Kaczmarek a été arrêté parce qu’il a été accusé d’avoir livré des informations à l’ancien vice Premier Ministre et ministre de l’agriculture, Andrzej Lepper, à propos d’une enquête menée par le Bureau Central Anti Corruption (CBA) qui devait prouver la culpabilité de celui-ci dans une affaire de versement de pots de vins en échange d’un reclassement administratif de zones agricoles dans la zone des lacs de la région de la Mazurie. Apparemment, Andrzej Lepper aurait réussit à se détacher de cette affaire et l’enquête menée contre lui fut un échec. De son côté, Andrzej Lepper a dénié toute accusation dirigée contre lui même.
Janusz Kaczmarek a aussi témoigné auprès d’une commission parlementaire spéciale et avait expliqué que le Gouvernement utilisait les services secrets polonais ainsi que l’appareil d’état du ministère de la justice afin de pouvoir espionner certains journalistes et creuser dans la vie privée d’hommes politiques appartenant à l’opposition. Ce témoignage n’a pas été rendu public, mais lu par des législateurs à huit clôt. Certains ont ainsi demandé que soit levée une commission d’enquête spéciale sur les activités gouvernementales. Cette commission a pour but de vérifier que l’activité du Gouvernement dirigé par le Premier Ministre, Jaroslaw Kaczynski, chef de la formation politique Droit et Justice. Toutefois, le porte parole de la Sejm, chambre basse du Parlement, Ludwik Dorn, appartenant à la même formation politique que le Premier Ministre, a refusé le 22 août dernier que le Parlement puisse prévoir dans son agenda le vote d’une mention visant à établir cette commission d’enquête spéciale sur les activité des services utilisés par le gouvernement, à la fois l’Agence de Sécurité Interne mais aussi le Bureau Central Anti Corruption. Le Premier Ministre s’y est aussi opposé en proclamant que lancer une commission d’enquête sur les activités gouvernementale, c’est aussi défendre les criminels. En outre, le Bureau Central Anti Corruption est une des créations personnelles du Premier Ministre lorsqu’il a lancé son programme de lutte contre la corruption.

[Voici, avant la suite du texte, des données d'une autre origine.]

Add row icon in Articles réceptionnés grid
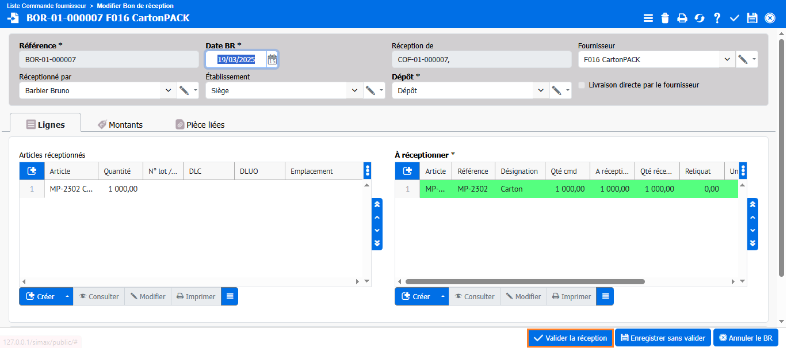This screenshot has height=351, width=787. [32, 171]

L’avocat de Janusz Kaczmarek, Wojciech Brochwicz, a expliqué que les procureurs avaient inculpé l’ancien ministre d’entrave à la justice et de faux témoignage. Konrad Kornatowski est un associé proche de l’ancien ministre pour qui il travaillait en tant que chef de la police nationale. Les deux hommes devaient témoigner auprès du Parlement vendredi dernier sur l’organisation des services secrets en Pologne et les manoeuvres du Gouvernement, mais ils se sont faits auparavant arrêtés jeudi dernier.